Celebrating 40 Years: From Theater to Storytelling

Forty years ago, in the midst of winter, I had no idea that a future in storytelling awaited me. I was beginning my last semester at Hampshire College. The work involved research into the history and the ideas behind the San Francisco Mime Troupe, writing up an account of my work the previous year acting and touring with Little Flags Theater, and thinking about what I wanted to do for a final performance in the spring.

One of the plays I’d performed in with Little Flags was titled the “Furies of Mother Jones,” a play about union organizing and coal mining. Thinking back to our tour through Appalachia and the folks we talked to, I decided to put together an evening of coal mining songs. I’d found a very powerful book “Voices from the Mountains,” by Guy and Candy Carawan, which included black and white photos, quotes from oral history interviews, and songs with lyrics and sheet music. What if I took slides of photos from the book, as well as slides from photos in National Geographic, got some friends together to form a back-up band (I could sing but I couldn’t play an instrument to save my life,) and then performed the songs, interspersed some of the stories the I’d heard while touring in West Virginia and Kentucky.

I got excited about the project and started to do more research. Found a small recording company from Whitesburg, Kentucky, June Appal Records. Wrote them a letter (there was no email for me in those days, and no computer; typed all my letters and term papers on a manual Royal typewriter from the 1940’s) and told them about my project. They sent me a bunch of records (at no charge) which included a double album of stories by Gurney Norman and the Roadside Theatre.
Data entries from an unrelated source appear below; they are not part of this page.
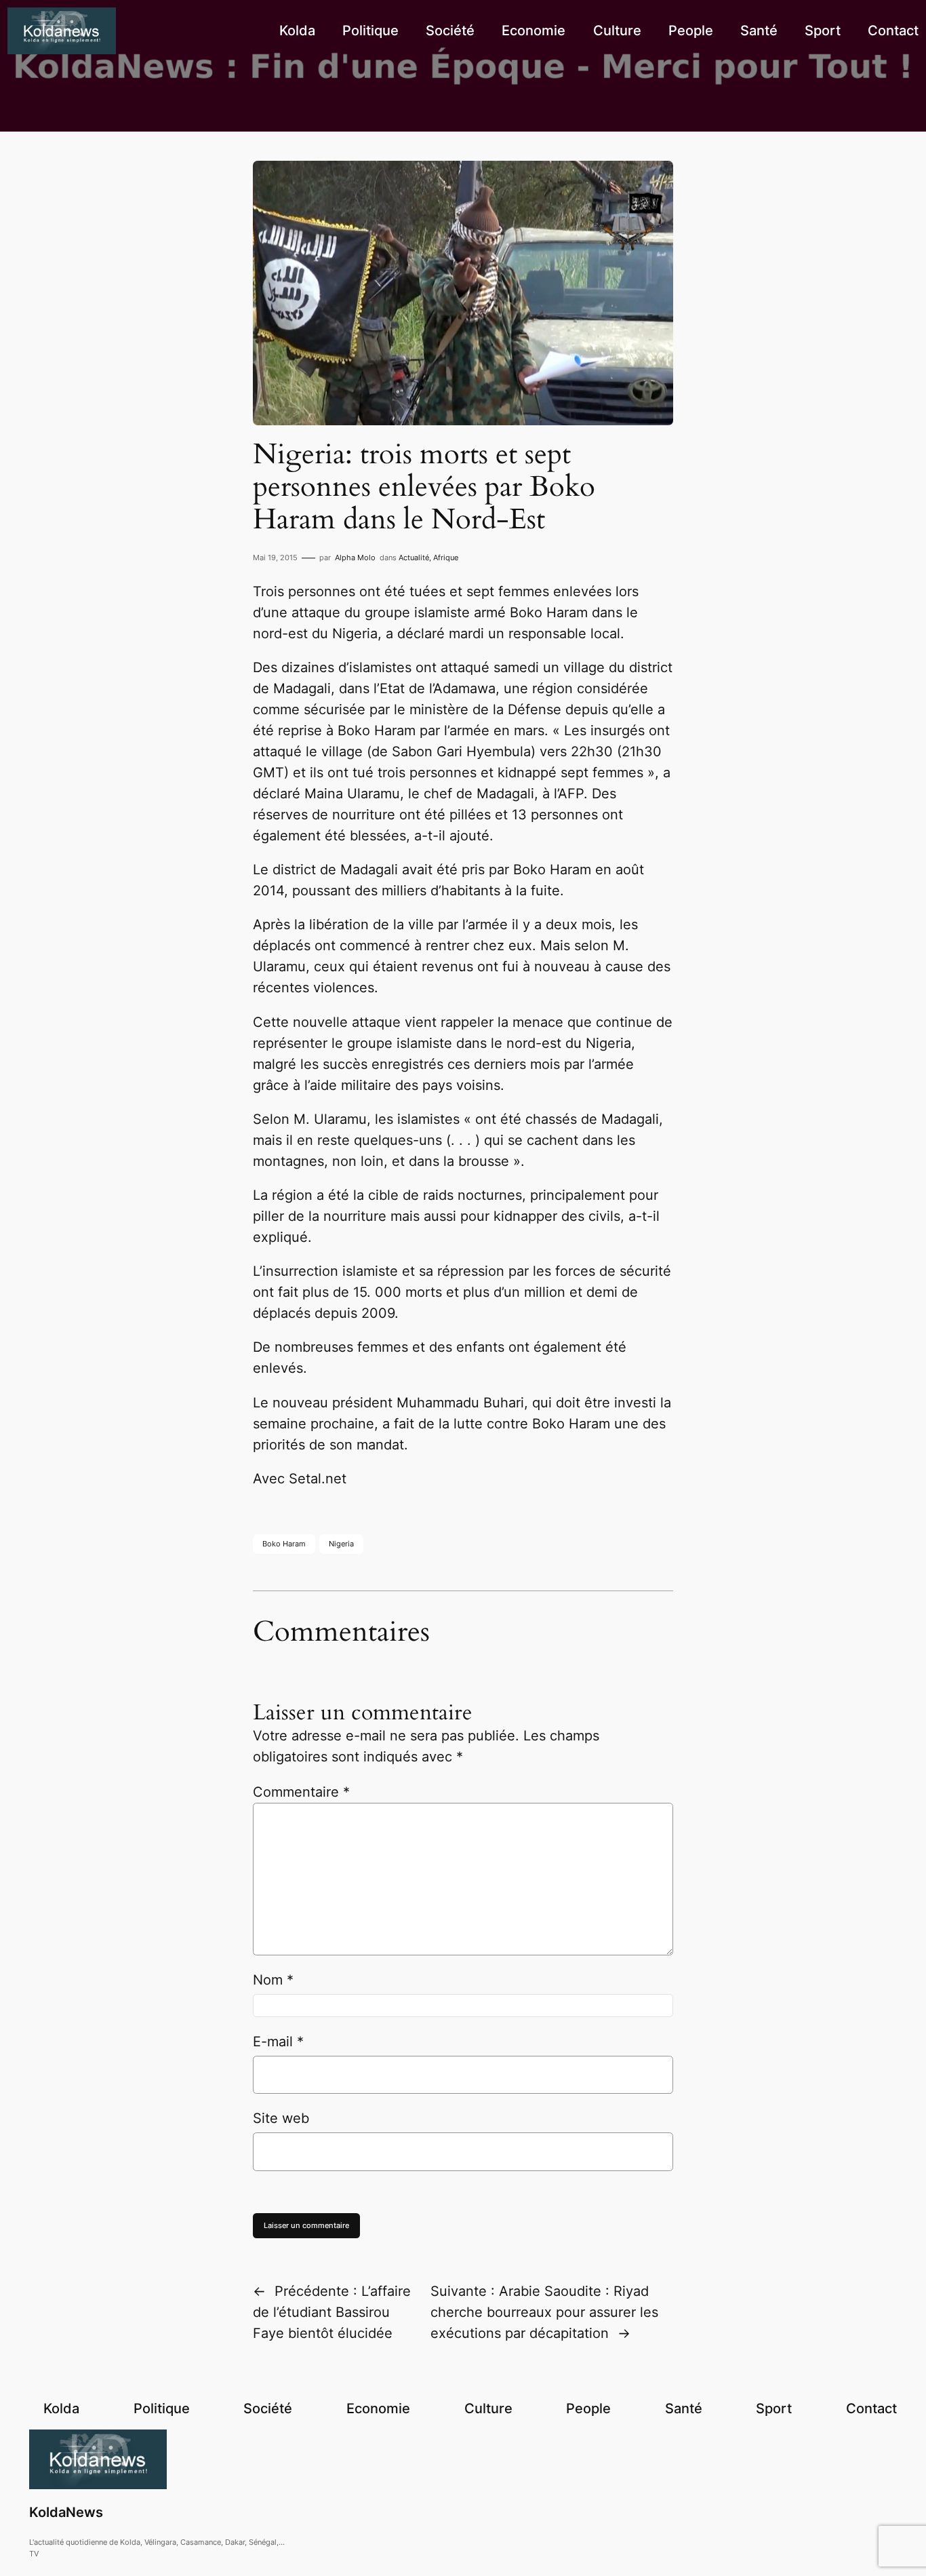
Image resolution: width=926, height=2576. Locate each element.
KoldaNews (66, 2512)
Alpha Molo (355, 557)
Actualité (414, 557)
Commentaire (301, 1792)
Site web (281, 2118)
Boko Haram (284, 1543)
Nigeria (341, 1543)
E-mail (278, 2041)
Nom (273, 1980)
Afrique (445, 557)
The liner notes for the album said that day the recording was made, the June Appal folks discovered that they only had enough material for three sides of an album, and they needed more material. So, they called a friend of theirs, Si Kahn, a community organizer and songwriter, and asked him if he had a story that they could use on the fourth side. “Not yet,” he said, “but I’ll have one by the time I get there.”

And he did. This was “The Last Panther in East Kentucky,” which I learned and told in my final project performance at Hampshire College, and evening of Coal Mining Songs & Stories. The performance took place in the upstairs center room on one of the modular apartment “donuts” in Greenwich House, attended by well over 100 students, faculty, and staff, as well as at least five dogs, one of which was mine.

I’ve been telling that story for almost 40 years now, and I don’t think I’ll ever get tired of it.